O Tribunal de Justiça de Minas Gerais (TJMG) manteve a decisão que interrompeu o pagamento de pensão alimentícia a uma mulher de 24 anos, após ela não comprovar que ainda precisava da ajuda financeira do pai para garantir o próprio sustento.
O caso tramitou em segredo de Justiça e envolve um pai que recebia aposentadoria e tinha 12,5% do benefício descontado para o pagamento da pensão.
Na ação, ele argumentou que a filha já era adulta, trabalhava e possuía renda própria. Também afirmou que ela não havia comprovado uma necessidade relacionada aos estudos.
A filha recorreu da decisão e alegou que o salário não era suficiente para cobrir suas despesas e que ainda dependia financeiramente do pai enquanto estudava.
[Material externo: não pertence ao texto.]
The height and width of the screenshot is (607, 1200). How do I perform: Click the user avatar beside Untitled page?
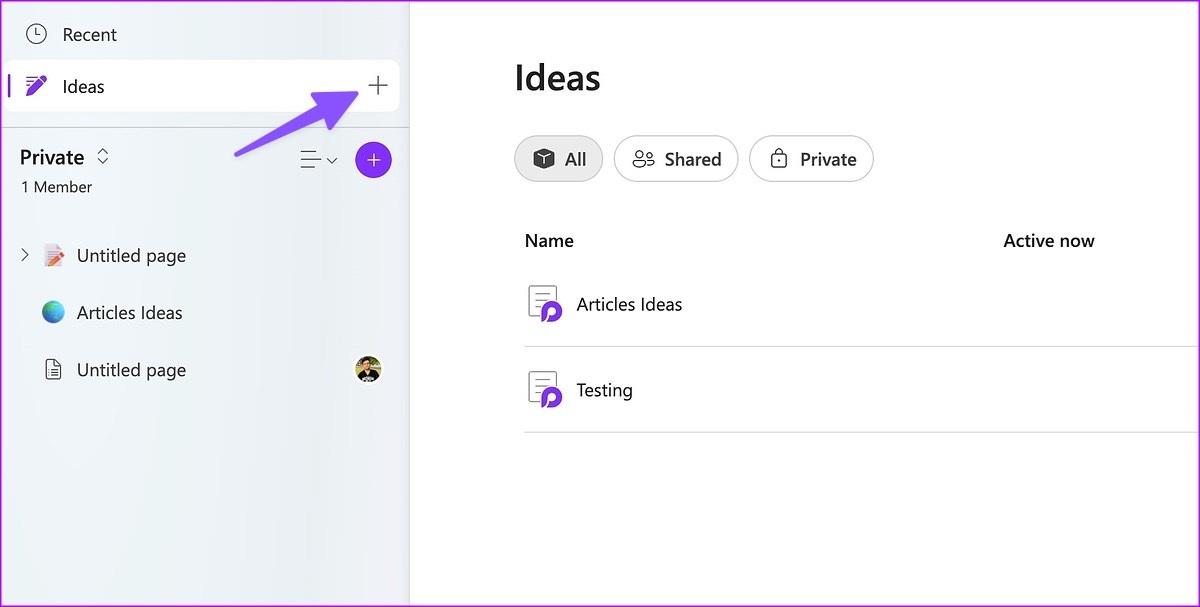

Ao analisar o recurso, o TJMG entendeu que, após os 18 anos, a necessidade de receber pensão alimentícia não é presumida. Cabe ao filho maior de idade demonstrar que não consegue se sustentar.
O tribunal considerou ainda que, no caso analisado, a mulher já estava inserida no mercado de trabalho e não apresentou elementos suficientes para justificar a continuidade da pensão.
A decisão transitou em julgado, ou seja, não cabe mais recurso no processo.